Not mentioned in this Chaffee County relief fund drive article is the phrase Armenian Genocide, although that is what most historians and scholars today agree took place in Armenia from 1915-1918. The death toll of the genocide is estimated between 800,000 to 1.5 million Armenians at the hands of the Ottoman Empire.

However, these mass killings couldn’t be called a genocide at the time because the term didn’t actually exist in 1919. Raphael Lemkin coined the term in 1944 in his book, Axis Rule in Occupied Europe. The word is a Greek/Latin hybrid, combining the Greek word genos (race) with the Latin cide (killing) to make genocide, or race killing. Lemkin saw the Armenian Genocide as a precursor to the Holocaust that took place 20 years later, and he ensured that the term was included in the Nuremberg documents after WWII.
The article points to “murders, arson and other cruelties practiced upon [Armenians].” Those targeted who were not killed were driven out of the country to the mountains and deserts where many starved to death. Those who survived either returned to Armenia after WWI, or they are now part of the Armenian diaspora that is estimated at 10 million people.
The genocide began on April 24, 1915, when Ottoman Turks rounded up 250 Ottoman Armenian intellectuals in the Ottoman capital of Constantinople and deported or executed them. Today, April 24th is known as Armenian Genocide Remembrance Day.

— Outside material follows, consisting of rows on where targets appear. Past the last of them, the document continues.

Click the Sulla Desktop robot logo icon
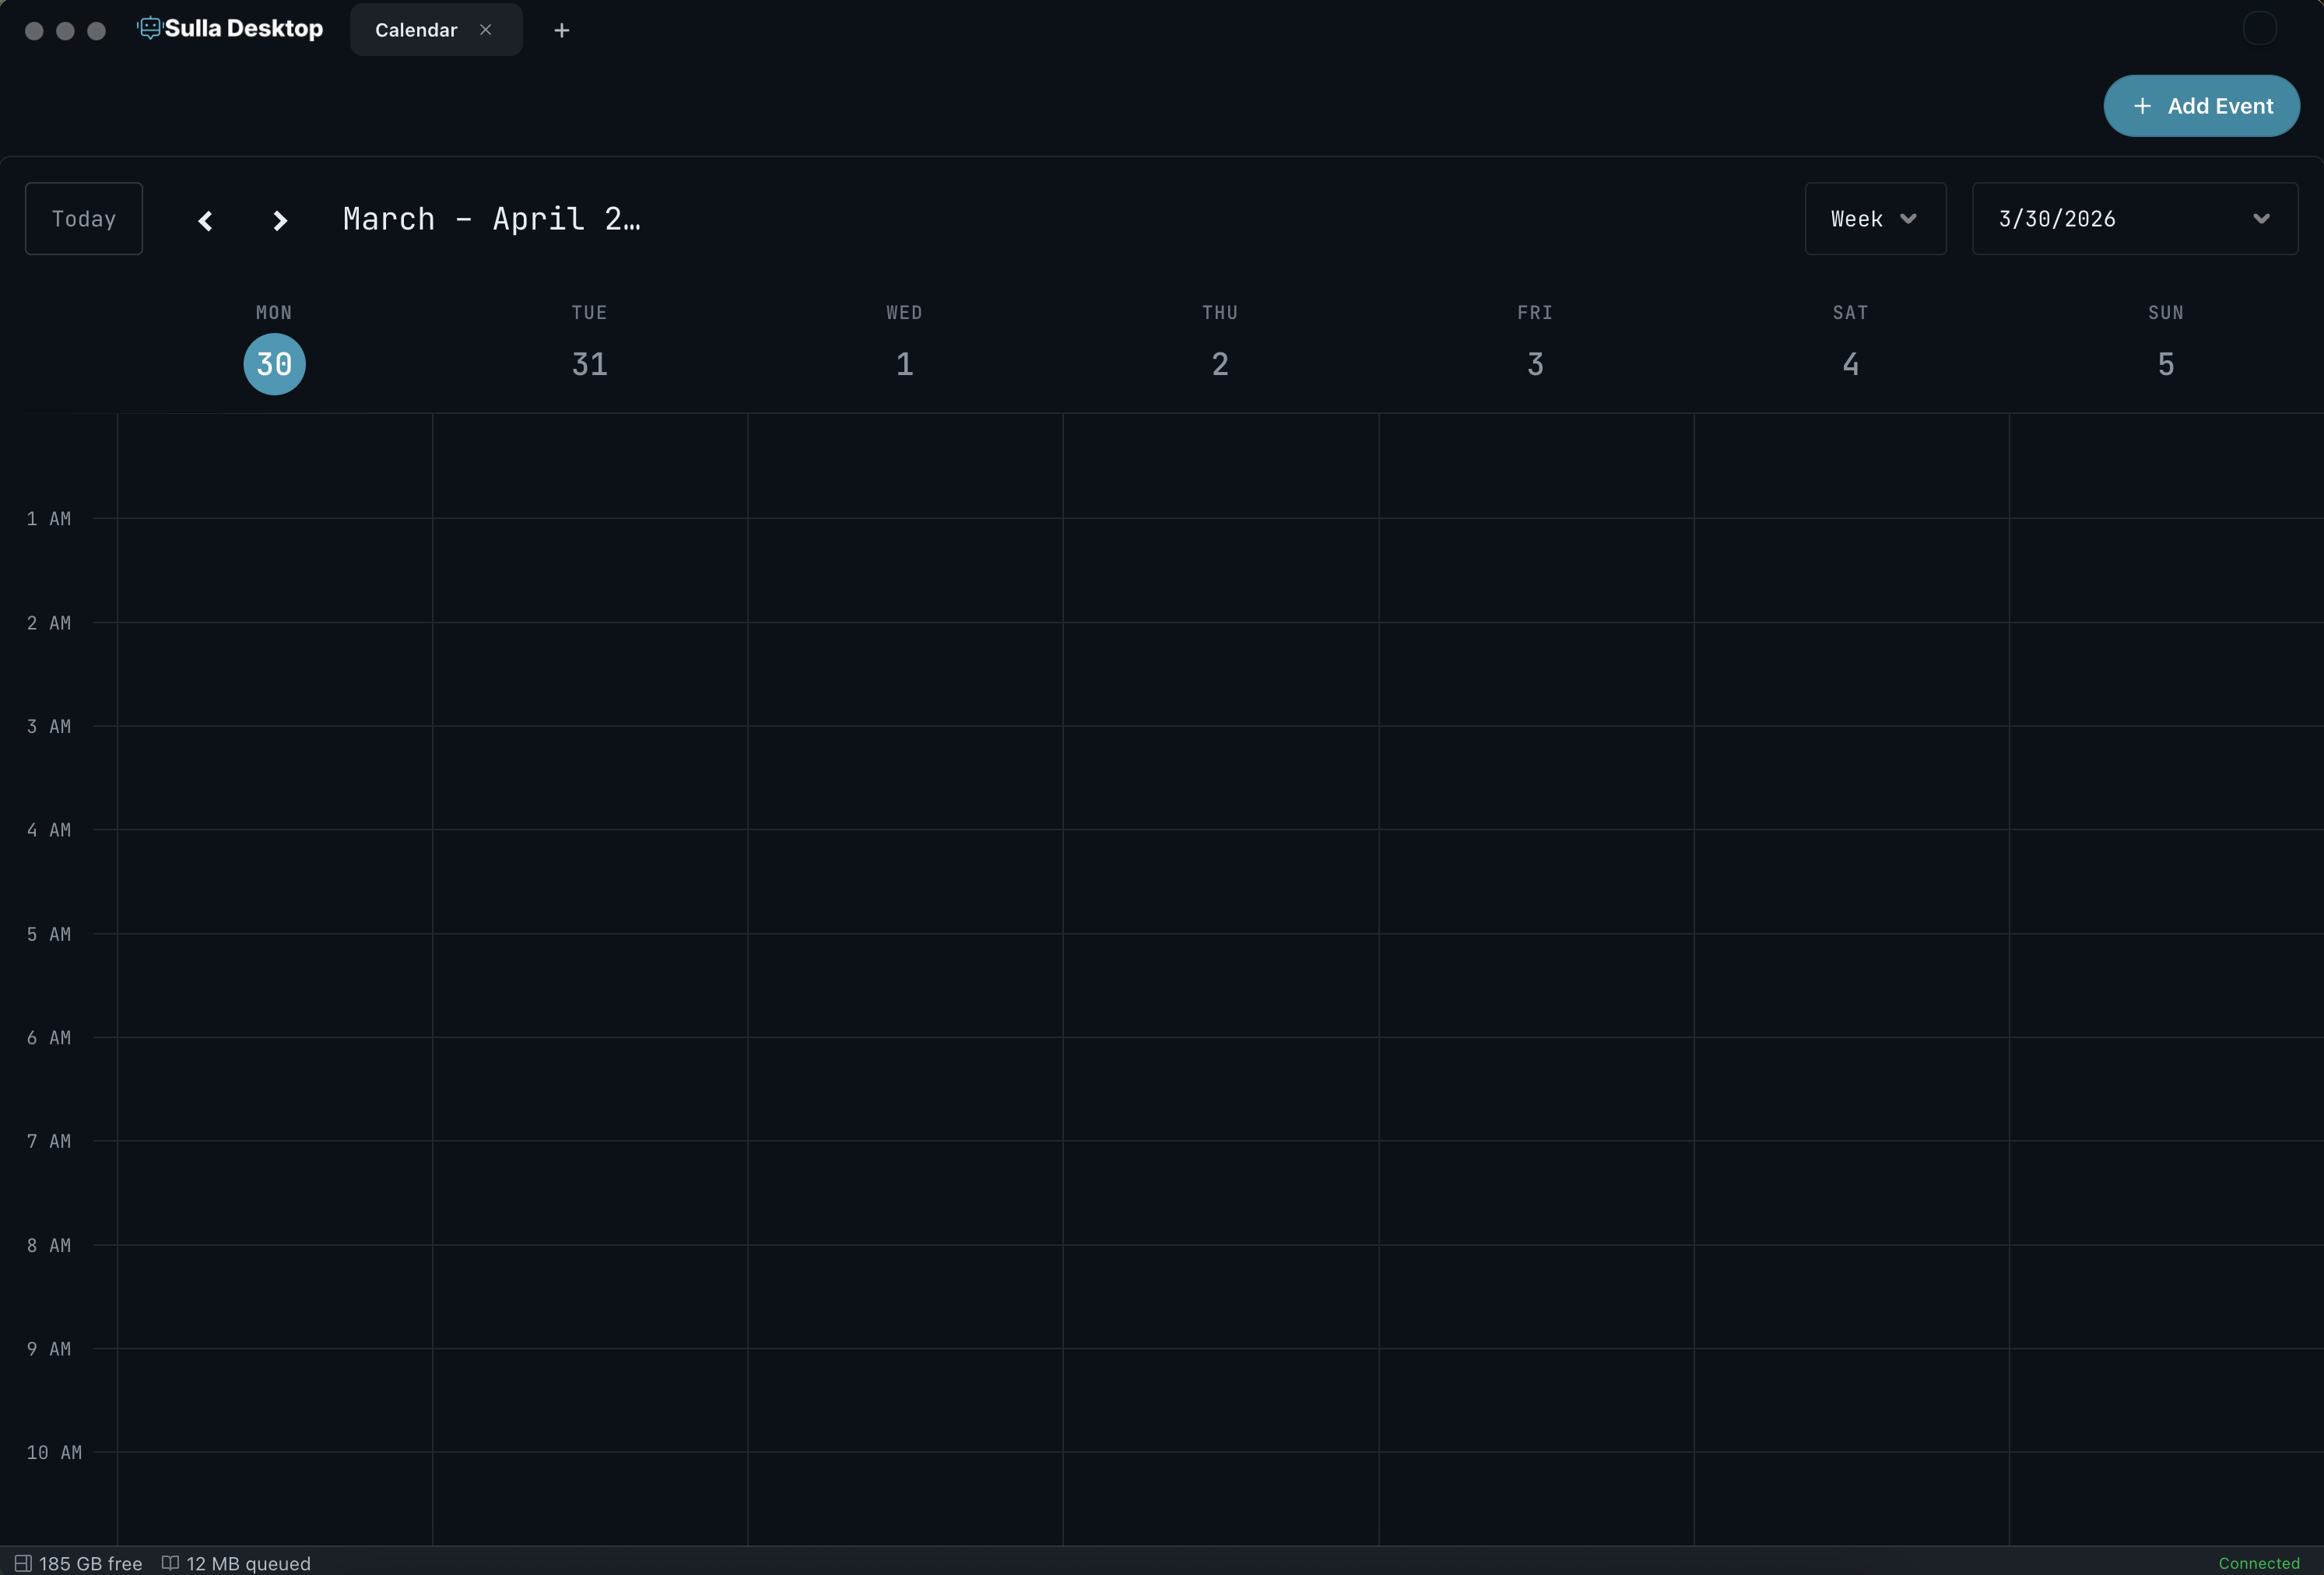The height and width of the screenshot is (1575, 2324). pyautogui.click(x=149, y=28)
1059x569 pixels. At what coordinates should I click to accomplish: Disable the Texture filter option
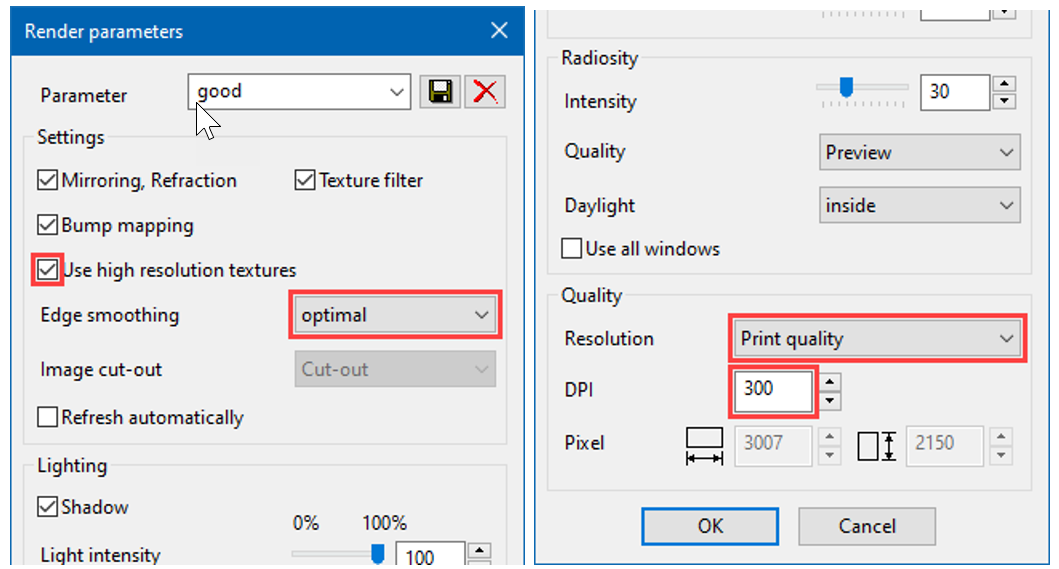pos(305,181)
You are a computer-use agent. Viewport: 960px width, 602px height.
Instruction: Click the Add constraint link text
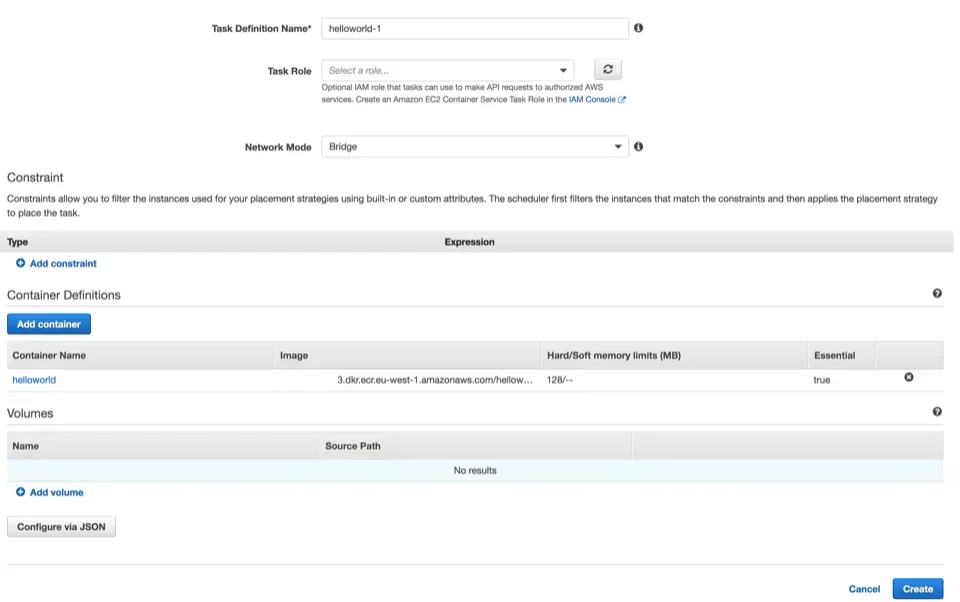pos(63,263)
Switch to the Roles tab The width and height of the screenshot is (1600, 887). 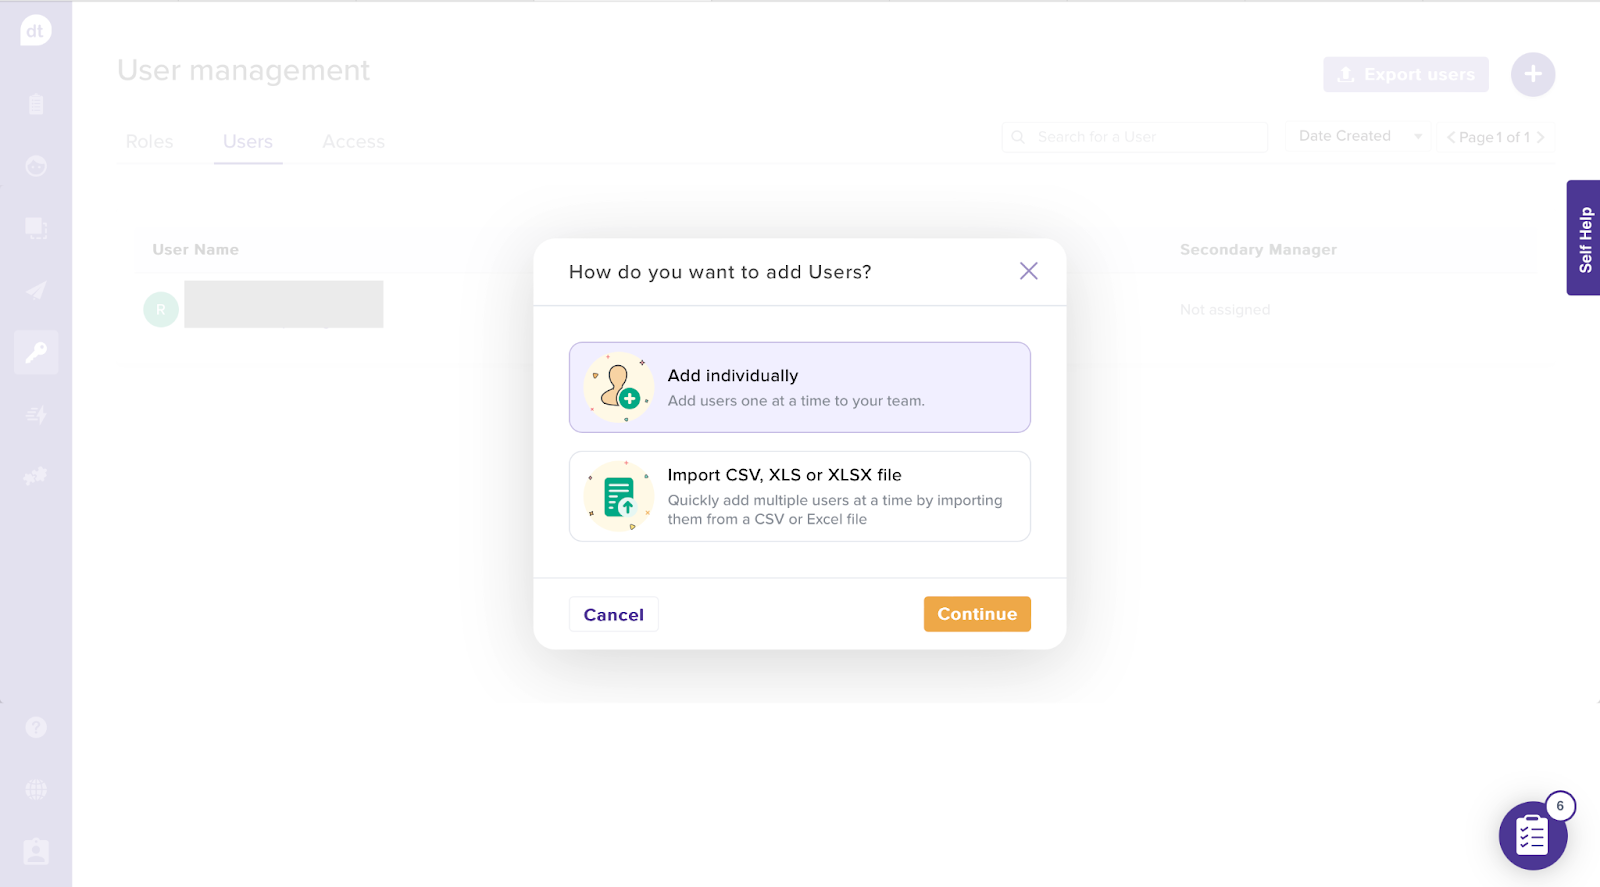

Over the next five years, Armenians were systematically killed on Ottoman government’s orders through the use of Death Marches, Concentration Camps, Mass Burnings, Drownings, and a Special Organization who was only special in their ability to kill mercilessly.
The New York Times reported thoroughly on these mass killings with 145 articles in the year 1915 alone. Theodore Roosevelt condemned the hypocrisy of the U.S. for keeping Turkey as an ally while knowing that they were committing what he called “the greatest crime of the war” and yet asking for permission to help the survivors.

Just don’t bring this Armenian Genocide up with Turkey, the successor to the Ottoman Empire, who denies that the massacres were a genocide. Turkey denies the 1.5 million killed figure, and they maintain that actions taken against Christian Armenians were in response to these Armenians siding with Allied power, Russia, in opposition to the Central power aligned Ottoman Empire at the start of WWI.
Notably, the U.S. still has not called it a genocide, likely because it doesn’t want to alienate Turkey as an ally. There is a fear in Turkey that if they call the mass killings and deportations a genocide now then they will be forced to pay massive reparations.
100 years ago today, Chaffee County citizens were called upon to send money to the Armenian relief fund in order to provide aid to the survivors of the (contested) Armenian Genocide that resulted in the death of 1.5 million Armenians by Ottoman Turks during WWI.